Claude does pretty well with Superpowers. It understands the workflow and can move fast once the plan exists.

The problem is that Claude still feels like it is deciding when the workflow matters.

  • Sometimes it invokes the right skill.
  • Sometimes it treats the skill like advice.
  • Sometimes it decides the task is obvious and starts moving.

Codex + Superpowers

Codex behaves differently. If the rules say “use Superpowers to route this,” Codex is much more likely to actually do that. It will

  1. invoke the routing step,
  2. check which skill applies, and
  3. follow the workflow even when I personally think the task could have been done in two edits.

That strictness was part of why my first Codex run took so long: Superpowers wanted routing and planning, and Codex treated that as a rule, not a suggestion.

That is both good and bad.

  • For big tasks, I want that discipline: route first, plan first, use sub‑agents when the work is independent, review before declaring done. That is exactly where Superpowers shines.
  • For small tasks, it can be overkill. If I ask for a copy tweak or a one‑line bug fix, I do not always need a methodology. This is the same trade‑off as Codex itself: the discipline that makes it reliable on large work can feel heavy on tiny work.

Still, if I have to choose which failure mode I prefer, I will take “too much process” over “fast wrong code” almost every time.

Sub‑Agents

  • Claude defaults harder toward sub‑agents.
  • Codex can use sub‑agents too, but in my workflow I usually need to ask explicitly or encode it in AGENTS.md. That lines up with the Codex sub‑agents docs, which describe them as explicit helpers for larger tasks. On that first run, I had not done the tuning yet, so Codex paid the cost of doing too much sequentially.

That is a real advantage for Claude: sub‑agents can isolate context, split work, and make large tasks move faster.

But delegation only helps if the delegated work is bounded and grounded.

  • If the parent agent makes bad assumptions, you get multiple workers implementing bad assumptions in parallel.
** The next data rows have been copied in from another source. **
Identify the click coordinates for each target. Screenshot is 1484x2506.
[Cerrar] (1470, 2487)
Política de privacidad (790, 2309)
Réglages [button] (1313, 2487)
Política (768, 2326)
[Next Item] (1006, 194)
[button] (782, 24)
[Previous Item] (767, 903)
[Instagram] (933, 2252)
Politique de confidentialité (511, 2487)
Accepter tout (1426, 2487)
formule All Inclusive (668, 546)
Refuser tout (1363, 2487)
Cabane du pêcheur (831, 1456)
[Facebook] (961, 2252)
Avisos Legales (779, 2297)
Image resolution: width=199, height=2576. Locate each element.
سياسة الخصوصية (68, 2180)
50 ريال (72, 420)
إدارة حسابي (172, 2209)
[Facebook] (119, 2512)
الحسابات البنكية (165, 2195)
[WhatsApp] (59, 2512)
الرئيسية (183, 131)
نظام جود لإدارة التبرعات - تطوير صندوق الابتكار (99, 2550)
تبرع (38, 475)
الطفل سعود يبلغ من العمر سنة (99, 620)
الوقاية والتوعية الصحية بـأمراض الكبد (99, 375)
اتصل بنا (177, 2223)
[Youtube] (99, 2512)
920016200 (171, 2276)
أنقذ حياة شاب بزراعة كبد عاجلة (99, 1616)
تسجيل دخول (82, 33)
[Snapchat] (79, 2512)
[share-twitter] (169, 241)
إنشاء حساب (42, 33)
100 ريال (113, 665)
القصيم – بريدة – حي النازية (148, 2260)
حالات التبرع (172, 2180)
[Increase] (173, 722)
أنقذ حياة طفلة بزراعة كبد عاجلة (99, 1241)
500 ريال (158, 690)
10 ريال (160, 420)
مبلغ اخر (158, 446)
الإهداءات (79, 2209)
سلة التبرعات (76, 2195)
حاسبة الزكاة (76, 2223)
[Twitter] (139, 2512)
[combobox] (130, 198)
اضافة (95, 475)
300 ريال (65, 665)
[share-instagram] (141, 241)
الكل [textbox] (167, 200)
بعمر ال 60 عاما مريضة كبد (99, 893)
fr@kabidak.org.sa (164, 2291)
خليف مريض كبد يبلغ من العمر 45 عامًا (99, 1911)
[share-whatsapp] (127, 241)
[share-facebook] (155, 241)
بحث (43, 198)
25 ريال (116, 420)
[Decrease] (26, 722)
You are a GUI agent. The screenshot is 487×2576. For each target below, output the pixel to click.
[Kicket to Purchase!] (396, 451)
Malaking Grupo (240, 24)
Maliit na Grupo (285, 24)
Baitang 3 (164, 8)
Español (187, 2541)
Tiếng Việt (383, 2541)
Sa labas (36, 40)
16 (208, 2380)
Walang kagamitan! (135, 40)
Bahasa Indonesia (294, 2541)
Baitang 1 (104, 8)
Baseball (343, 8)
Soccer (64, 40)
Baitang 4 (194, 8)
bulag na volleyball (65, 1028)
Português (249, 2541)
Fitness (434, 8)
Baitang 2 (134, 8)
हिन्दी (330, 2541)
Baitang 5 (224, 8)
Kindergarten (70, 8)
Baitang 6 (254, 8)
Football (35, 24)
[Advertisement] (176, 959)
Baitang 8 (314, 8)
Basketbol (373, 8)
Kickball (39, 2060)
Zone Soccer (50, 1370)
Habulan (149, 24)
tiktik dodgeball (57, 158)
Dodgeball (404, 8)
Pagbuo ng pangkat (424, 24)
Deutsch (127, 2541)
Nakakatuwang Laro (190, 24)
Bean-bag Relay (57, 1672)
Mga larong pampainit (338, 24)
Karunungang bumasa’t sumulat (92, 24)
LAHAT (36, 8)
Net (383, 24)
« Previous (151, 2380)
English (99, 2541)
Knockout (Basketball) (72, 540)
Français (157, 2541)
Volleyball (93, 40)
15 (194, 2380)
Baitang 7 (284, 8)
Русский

That is not leverage; that is multiplication.

  • Codex’s default is more conservative. It does not fan work out as aggressively unless the task clearly benefits from it. Sometimes that costs time; sometimes it prevents a mess.

Metric I Care About

How long from prompt to shippable branch?

  • Not prompt → diff.
  • Not prompt → “I made the changes.”
  • Not prompt → a confident summary.
  • Prompt → code I can ship without feeling like I need to audit every line for agent damage.

On that metric, the one‑hour Claude run was slower than the eight‑hour Codex run because the Claude output had no path to trust—every line needed suspicion. The Codex output had already done the boring work: inspect, edit, test, verify.

That is why I keep using Codex even when it annoys me.

I do not need the fastest agent.
I need the one whose output I can ship with confidence.